Each line of the data must be given back verbatim, with pictures removed.

[Data items]
=-=-=

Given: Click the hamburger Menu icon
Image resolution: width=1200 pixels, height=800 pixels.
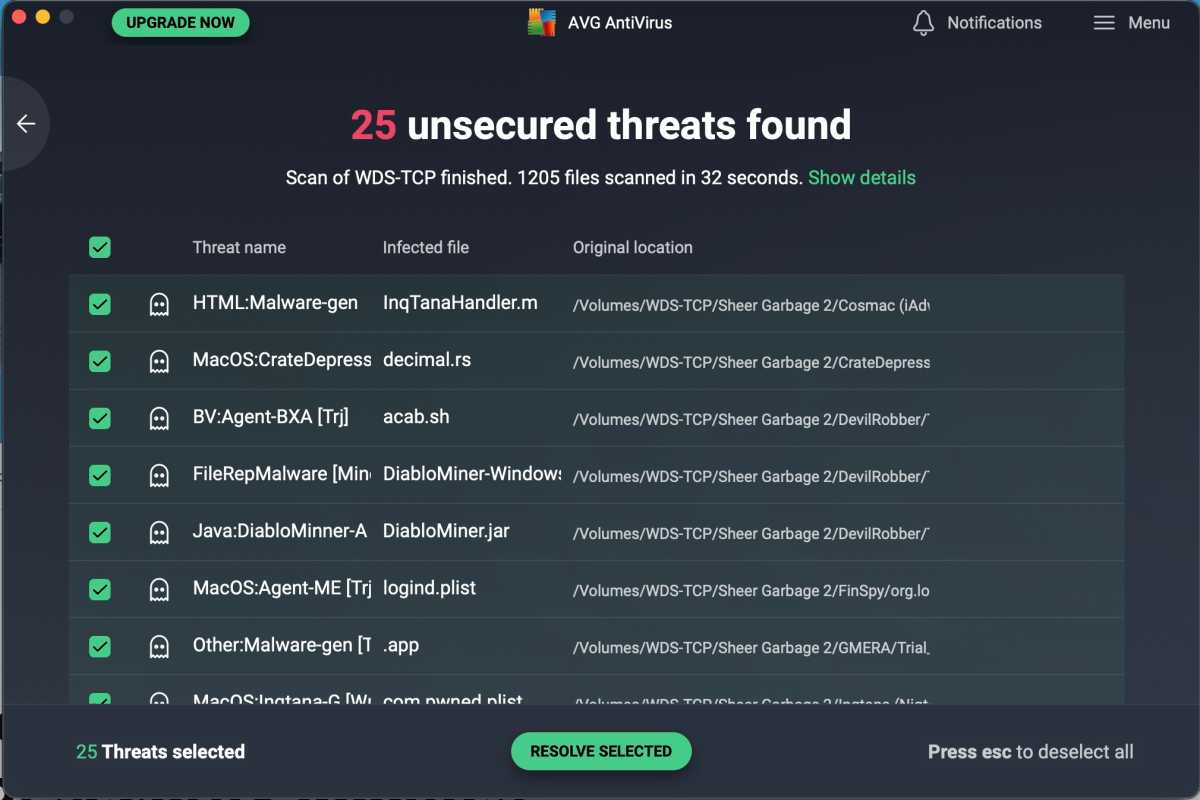Looking at the screenshot, I should (1104, 22).
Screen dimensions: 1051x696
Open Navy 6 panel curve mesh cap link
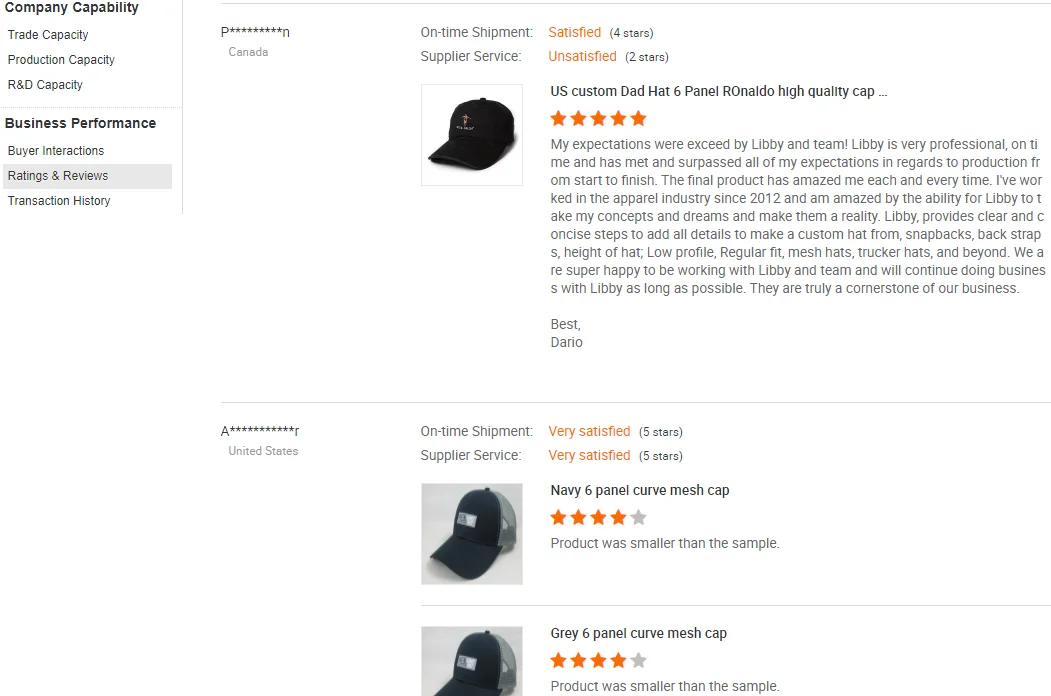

=-=-=

> [Task answer]
Given: Click the hamburger Menu icon
Image resolution: width=1200 pixels, height=800 pixels.
Looking at the screenshot, I should (1104, 22).
Screen dimensions: 1051x696
Open Navy 6 panel curve mesh cap link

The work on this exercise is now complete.